INDIANAPOLIS – Attorney General Greg Zoeller says he’s been fielding numerous questions from lawmakers about Indiana’s current gay marriage ban and a proposal to add it to the state constitution.
Zoeller said Friday he could not divulge details of those conversations because of attorney-client privilege, but said he’s been hearing extensively from both sides.
Zoeller represents state lawmakers and other state officials in court and often provides legal advice.
The General Assembly will take up a proposal next month to add Indiana’s ban on gay marriage to the state constitution. If the measure passes the legislature, it would head to voters in November.
Judges recently overturned gay marriage bans in New Mexico, Ohio and Utah. Supporters of the Indiana constitutional amendment say it’s needed to block similar action here.
House Joint Resolution 6 proposes language to amend the state constitution that says: “Only a marriage between one (1) man and one (1) woman shall be valid or recognized as a marriage in Indiana. A legal status identical or substantially similar to that of marriage for unmarried individuals shall not be valid or recognized.”
Lawmakers passed the language in 2011, but it takes another vote by the Indiana General Assembly to send it to Hoosiers for approval or defeat on the November 2014 ballot.

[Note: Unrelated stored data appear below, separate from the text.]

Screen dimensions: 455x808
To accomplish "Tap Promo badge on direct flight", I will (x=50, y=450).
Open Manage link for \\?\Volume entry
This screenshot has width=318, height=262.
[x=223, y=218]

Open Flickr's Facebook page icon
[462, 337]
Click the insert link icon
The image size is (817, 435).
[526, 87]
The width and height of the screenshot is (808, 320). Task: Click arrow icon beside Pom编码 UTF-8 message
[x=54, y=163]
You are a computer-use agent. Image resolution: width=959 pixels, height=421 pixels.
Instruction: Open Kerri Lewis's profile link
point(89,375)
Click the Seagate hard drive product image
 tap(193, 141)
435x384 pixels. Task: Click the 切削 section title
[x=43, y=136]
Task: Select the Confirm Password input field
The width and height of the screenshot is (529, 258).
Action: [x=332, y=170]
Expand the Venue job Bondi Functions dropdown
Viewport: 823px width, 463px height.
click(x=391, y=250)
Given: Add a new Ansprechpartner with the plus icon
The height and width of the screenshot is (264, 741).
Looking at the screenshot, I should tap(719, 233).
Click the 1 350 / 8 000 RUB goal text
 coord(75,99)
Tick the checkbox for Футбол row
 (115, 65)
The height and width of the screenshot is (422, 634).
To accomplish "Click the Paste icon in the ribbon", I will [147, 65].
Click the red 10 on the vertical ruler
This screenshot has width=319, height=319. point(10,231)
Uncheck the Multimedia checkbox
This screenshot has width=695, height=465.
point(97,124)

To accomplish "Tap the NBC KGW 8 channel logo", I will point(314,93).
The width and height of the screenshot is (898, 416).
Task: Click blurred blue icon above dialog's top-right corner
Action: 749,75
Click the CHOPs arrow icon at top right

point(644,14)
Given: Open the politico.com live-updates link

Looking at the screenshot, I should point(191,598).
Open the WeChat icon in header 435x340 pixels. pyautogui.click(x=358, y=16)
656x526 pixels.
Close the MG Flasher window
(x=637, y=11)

The Indiana Court of Appeals in 2005 rejected a challenge by three gay couples to the current state law, which prohibits recognition of legal same-sex marriages from other states. The appeals court upheld a lower court decision to dismiss the couples’ lawsuit on grounds that state law clearly defined marriage as a union between a man and a woman.
Background information added from The Journal Gazette archives.